What is expected: Nothing but the lines below between the line holding "You are a computer-use" and the line holding "Instruction: Open Help & Sitemap", inclusive, should appear in the answer, each set down exactly.

Data records:
────
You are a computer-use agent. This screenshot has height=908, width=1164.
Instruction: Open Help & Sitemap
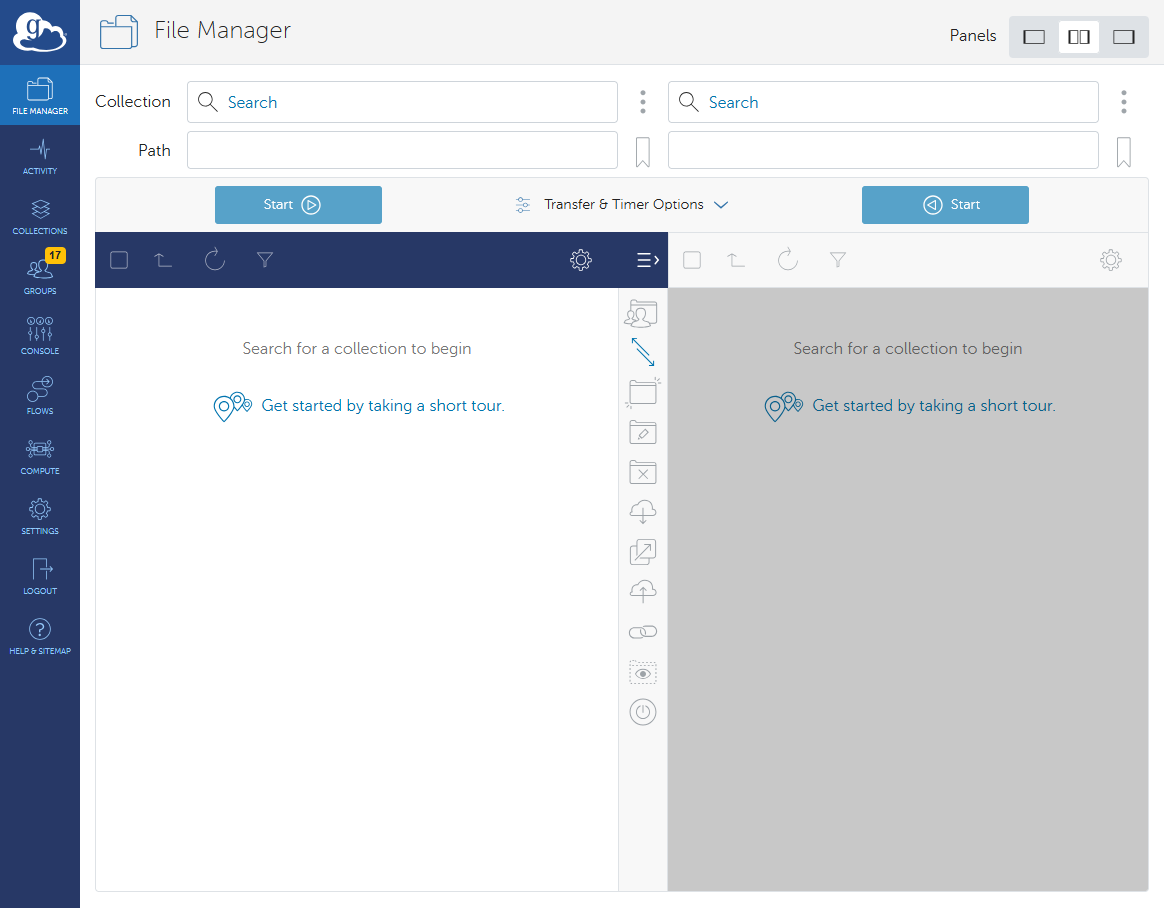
────
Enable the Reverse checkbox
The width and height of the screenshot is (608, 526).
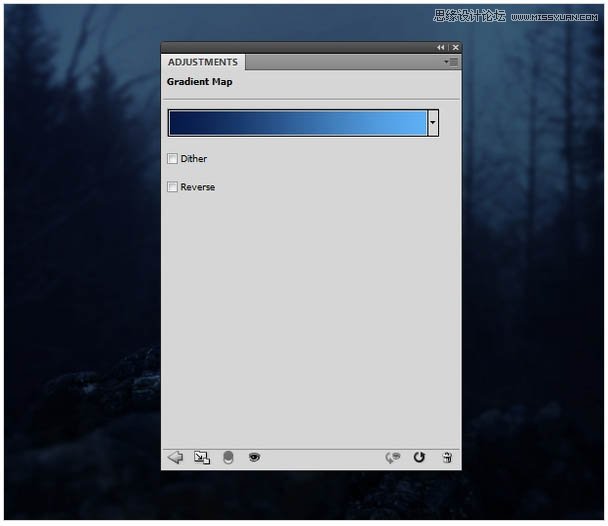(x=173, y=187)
────
Your response:
You are a computer-use agent. This screenshot has height=908, width=1164.
Instruction: Open Help & Sitemap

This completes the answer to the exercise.